• [INSTRUCTIONS TO FOLLOW]: Once you find the line that contains "Igualdad (92, 1931)", transcribe it and each line after it through the end of the listing, exactly as written.

• [DATASET RECORDS]:
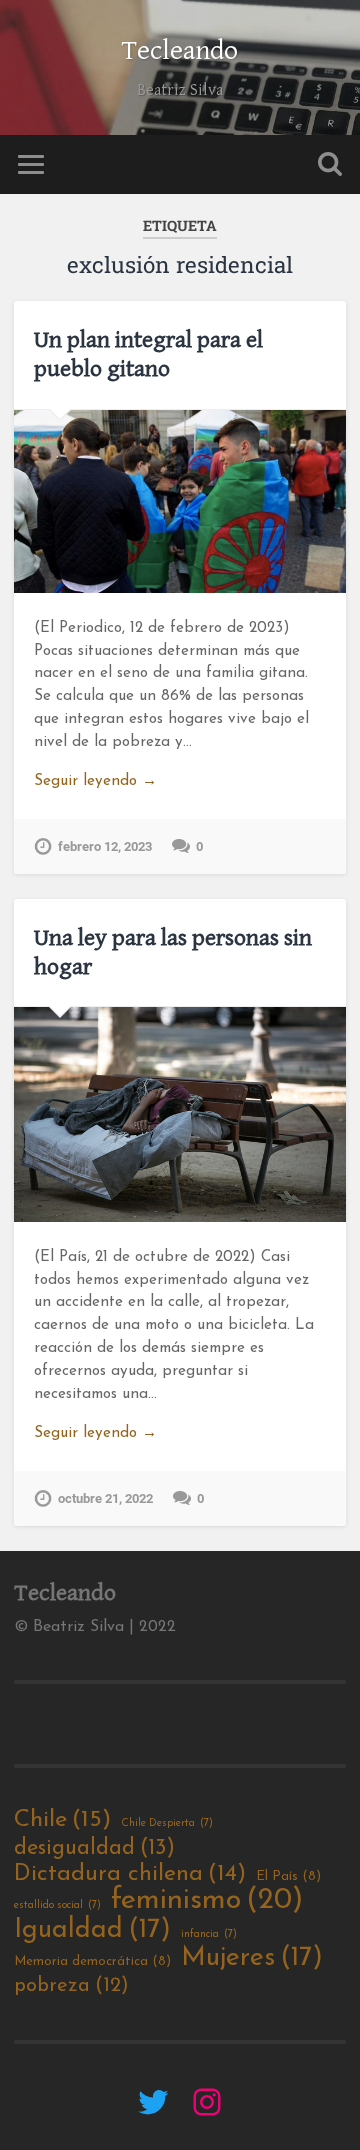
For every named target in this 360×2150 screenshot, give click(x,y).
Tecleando (180, 51)
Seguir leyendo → (95, 781)
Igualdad (92, 1931)
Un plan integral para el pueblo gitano (148, 354)
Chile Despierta (167, 1823)
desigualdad (94, 1848)
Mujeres (252, 1959)
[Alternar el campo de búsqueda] (330, 164)
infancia (209, 1934)
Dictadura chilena (130, 1874)
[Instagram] (207, 2102)
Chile (62, 1820)
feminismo (207, 1901)
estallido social (57, 1905)
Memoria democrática (92, 1961)
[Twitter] (153, 2102)
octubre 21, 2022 (105, 1498)
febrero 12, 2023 (105, 846)
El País (288, 1876)
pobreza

• [RESULT OF THIS TASK]:
Igualdad (92, 1931)
Un plan integral para el pueblo gitano (148, 354)
Chile Despierta (167, 1823)
desigualdad (94, 1848)
Mujeres (252, 1959)
[Alternar el campo de búsqueda] (330, 164)
infancia (209, 1934)
Dictadura chilena (130, 1874)
[Instagram] (207, 2102)
Chile (62, 1820)
feminismo (207, 1901)
estallido social (57, 1905)
Memoria democrática (92, 1961)
[Twitter] (153, 2102)
octubre 21, 2022 (105, 1498)
febrero 12, 2023 (105, 846)
El País (288, 1876)
pobreza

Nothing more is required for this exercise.